BEGIN RECORD SET
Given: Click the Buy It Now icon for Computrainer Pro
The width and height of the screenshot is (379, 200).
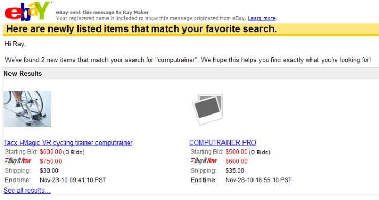Looking at the screenshot, I should (x=204, y=160).
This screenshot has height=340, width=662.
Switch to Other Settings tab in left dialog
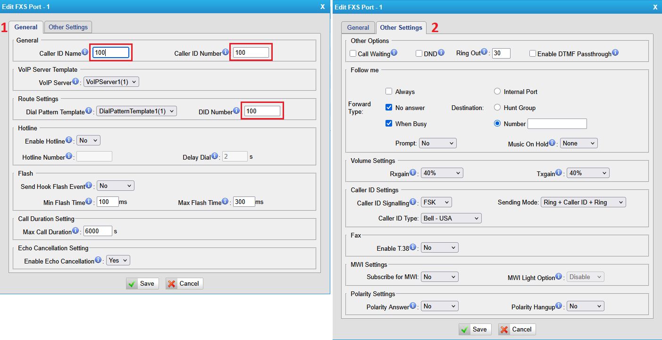pyautogui.click(x=68, y=27)
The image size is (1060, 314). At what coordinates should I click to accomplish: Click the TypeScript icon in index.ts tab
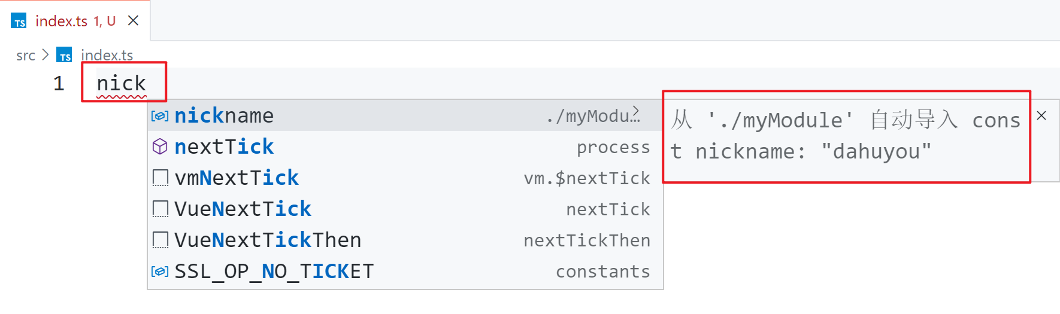[19, 21]
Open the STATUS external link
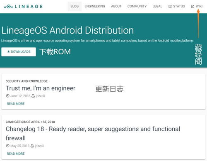 (x=177, y=6)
END RECORD SET
EXERCISE DESCRIPTION ▸ Put every line of text from the rows above into a Markdown table with two columns, Number and Line, numbering the lines in order and skipping any blank ones. Leave the pictures out.

FINAL RESULT ▸
| Number | Line |
|---|---|
| 1 | Given: Click the Buy It Now icon for Computrainer Pro |
| 2 | The width and height of the screenshot is (379, 200). |
| 3 | Looking at the screenshot, I should (x=204, y=160). |
| 4 | This screenshot has height=340, width=662. |
| 5 | Switch to Other Settings tab in left dialog |
| 6 | pyautogui.click(x=68, y=27) |
| 7 | The image size is (1060, 314). At what coordinates should I click to accomplish: Click the TypeScript icon in index.ts tab |
| 8 | [19, 21] |
| 9 | Open the STATUS external link |
| 10 |  (x=177, y=6) |